* _PROVIDED RECORDS_:
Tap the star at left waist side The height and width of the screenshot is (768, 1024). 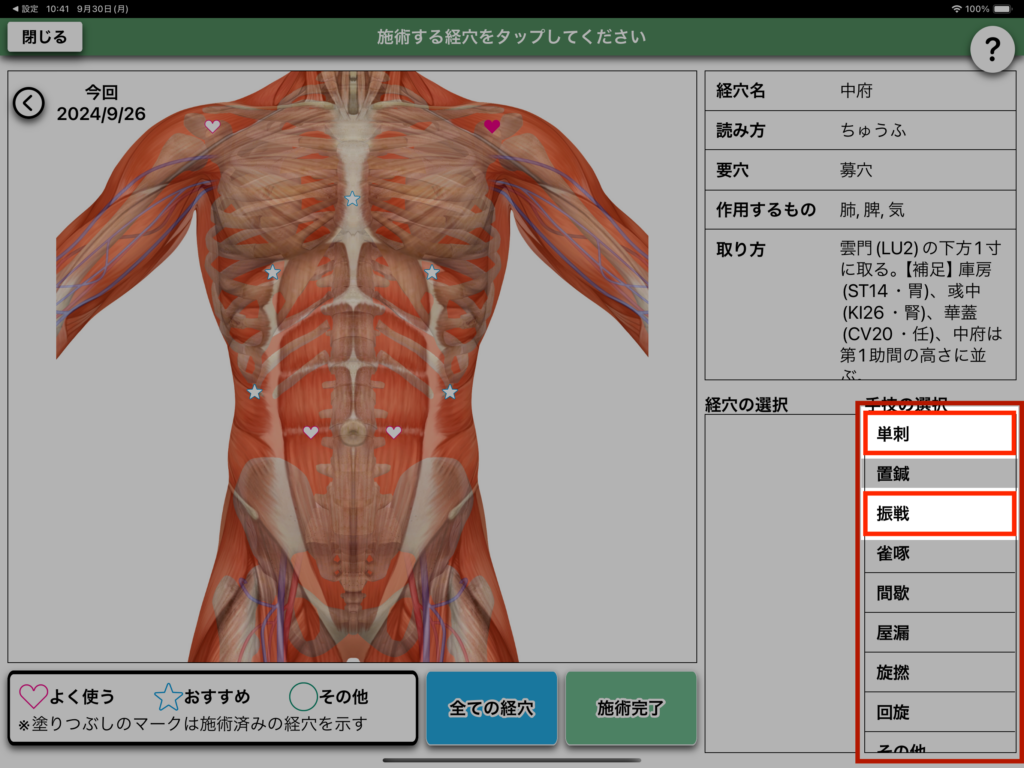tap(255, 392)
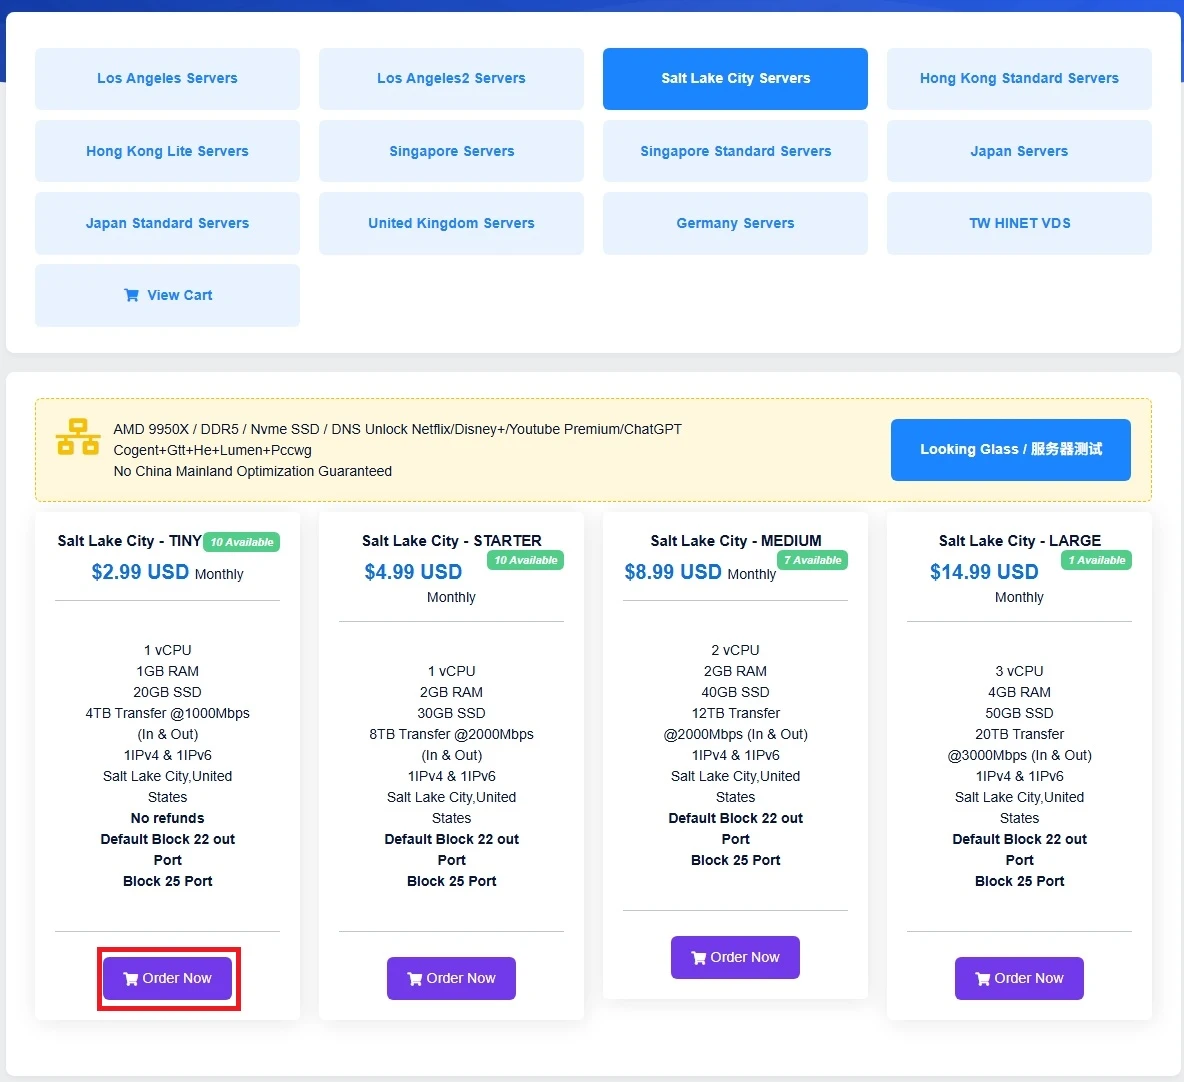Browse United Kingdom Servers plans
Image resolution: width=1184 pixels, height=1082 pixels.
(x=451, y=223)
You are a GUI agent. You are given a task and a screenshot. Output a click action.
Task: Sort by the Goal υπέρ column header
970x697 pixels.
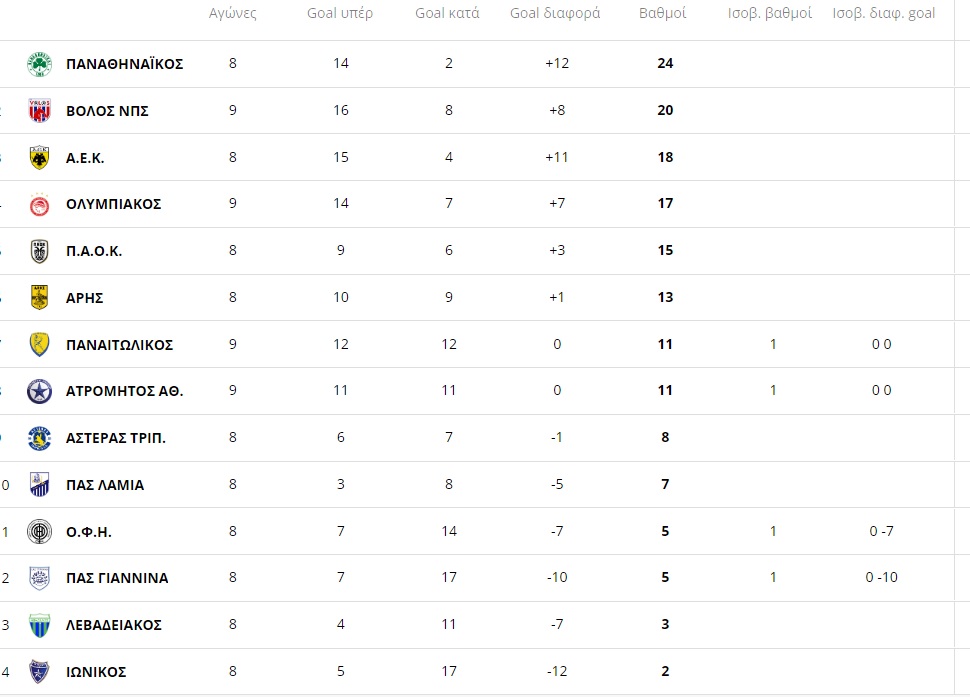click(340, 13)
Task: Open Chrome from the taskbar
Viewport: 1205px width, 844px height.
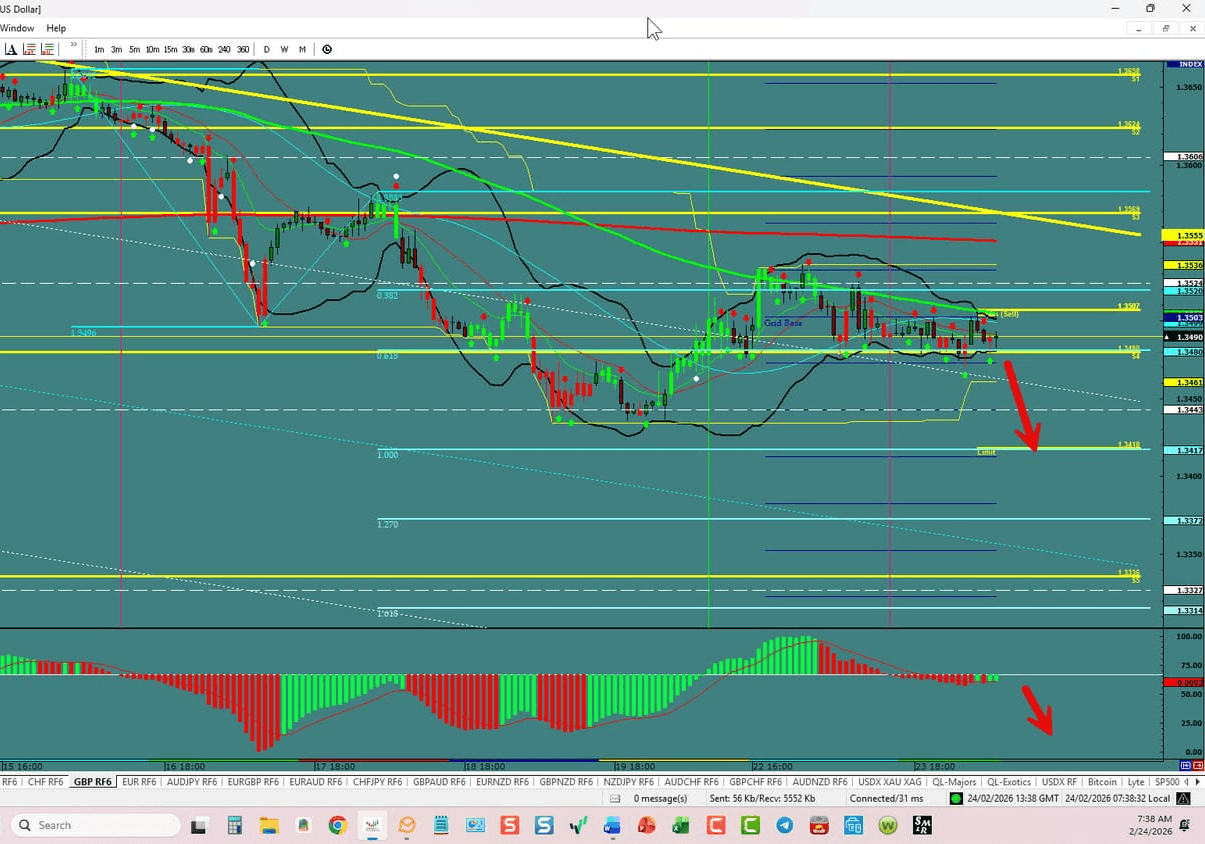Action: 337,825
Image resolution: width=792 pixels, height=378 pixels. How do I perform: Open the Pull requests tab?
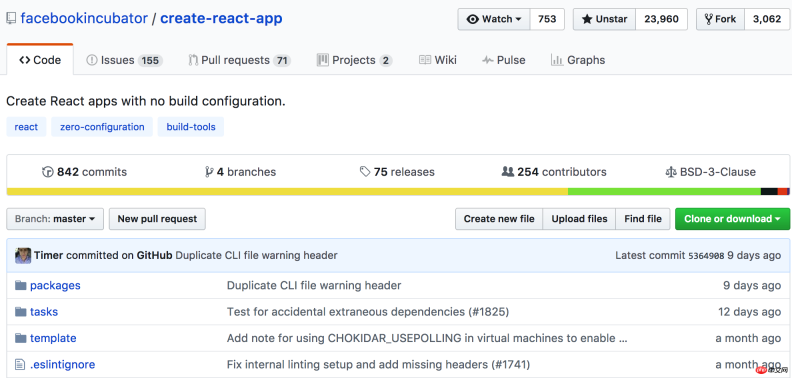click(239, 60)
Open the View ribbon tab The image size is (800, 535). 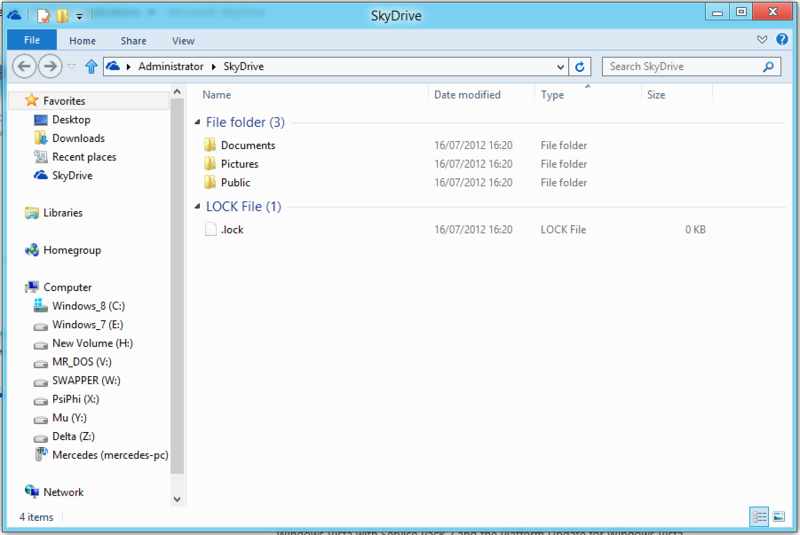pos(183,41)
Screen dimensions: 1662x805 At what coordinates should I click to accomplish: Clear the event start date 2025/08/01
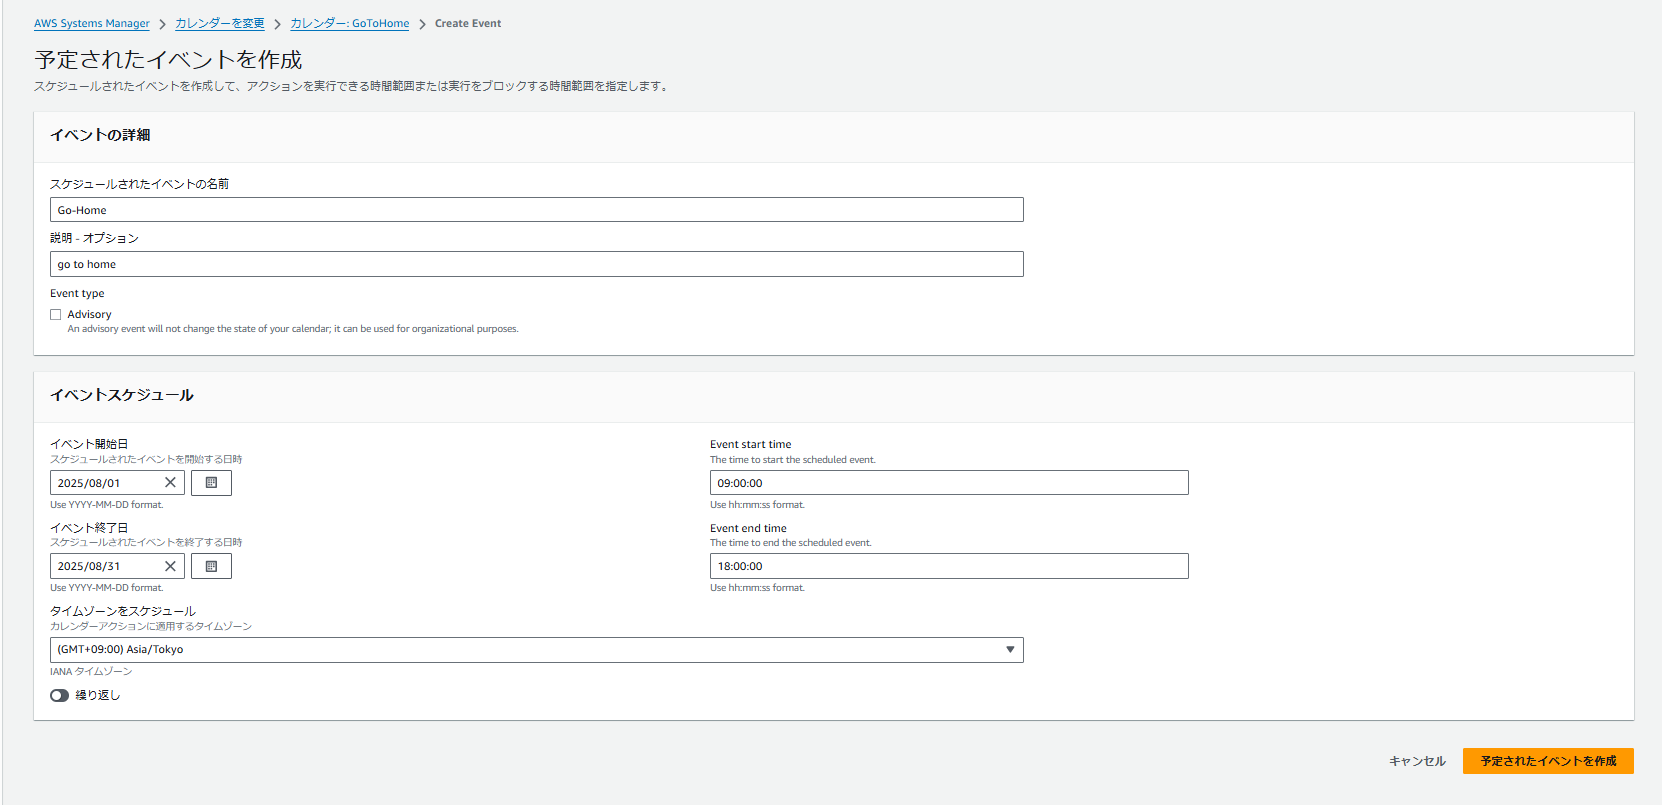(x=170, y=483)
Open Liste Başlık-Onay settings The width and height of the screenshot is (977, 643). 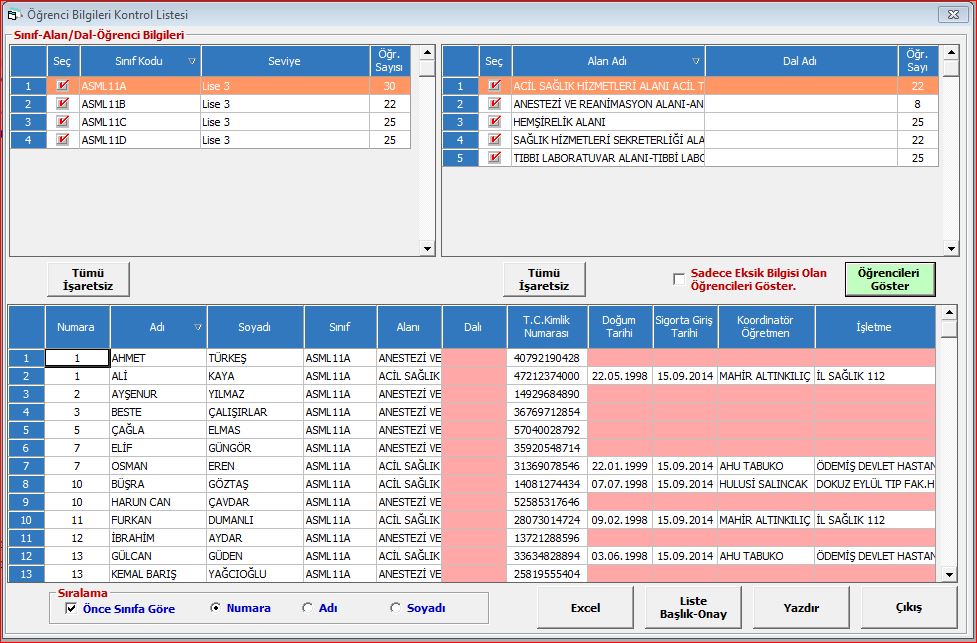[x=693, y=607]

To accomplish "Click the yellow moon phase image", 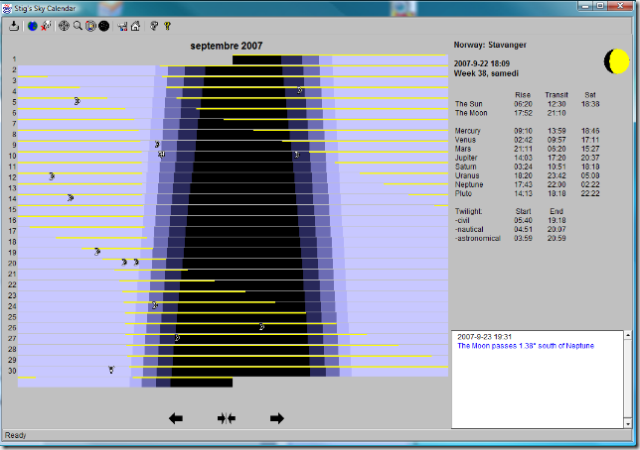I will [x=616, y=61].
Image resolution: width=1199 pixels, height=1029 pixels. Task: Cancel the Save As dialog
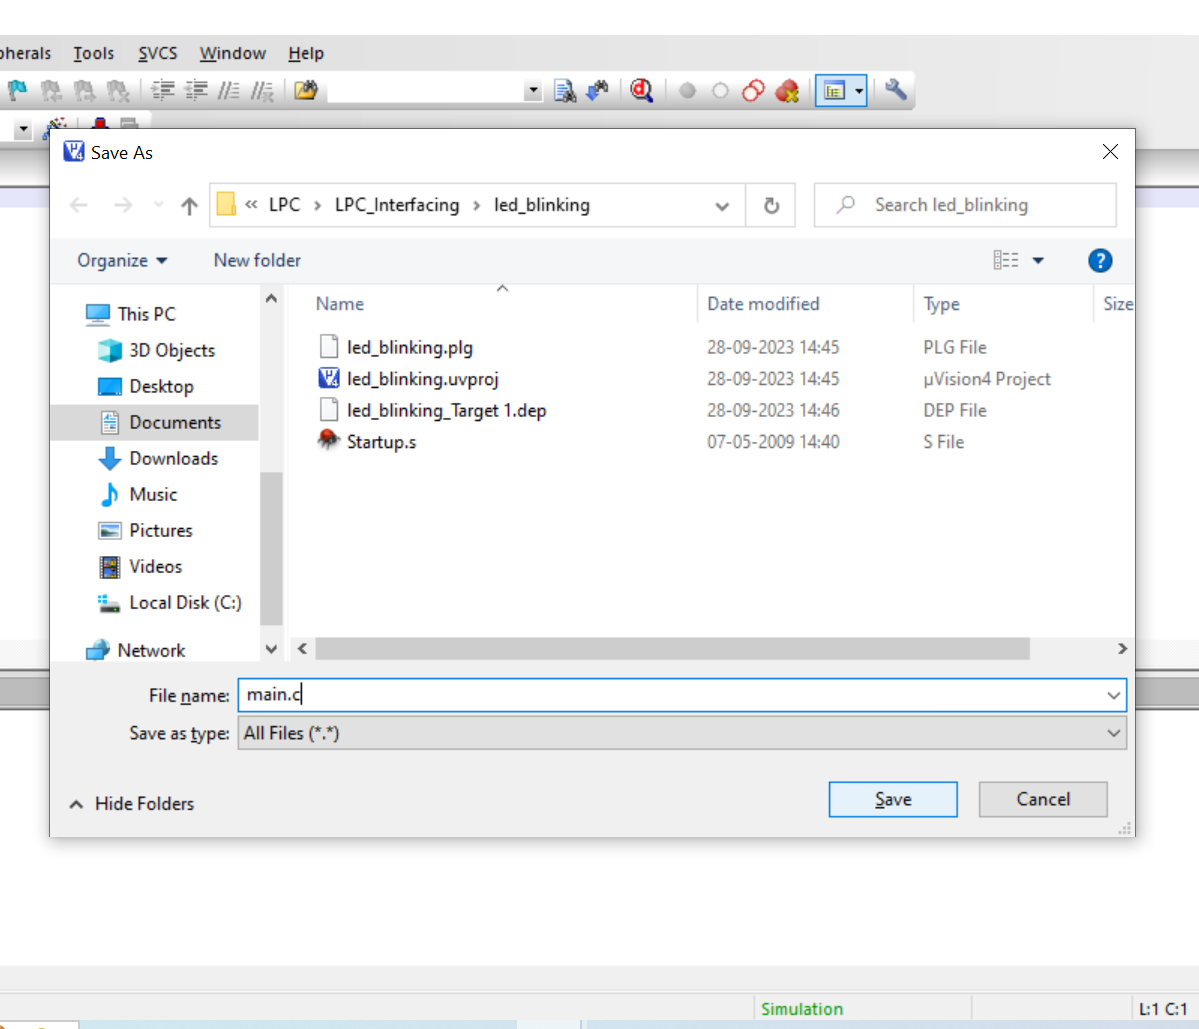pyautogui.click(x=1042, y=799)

* _EXERCISE DESCRIPTION_: The copy should hold, exactly, the lines from the one containing "Image resolution: width=1199" to the final line of the listing above, with both ends present and no pictures.

* _EXERCISE ANSWER_:
Image resolution: width=1199 pixels, height=1029 pixels. Task: Cancel the Save As dialog
pyautogui.click(x=1042, y=799)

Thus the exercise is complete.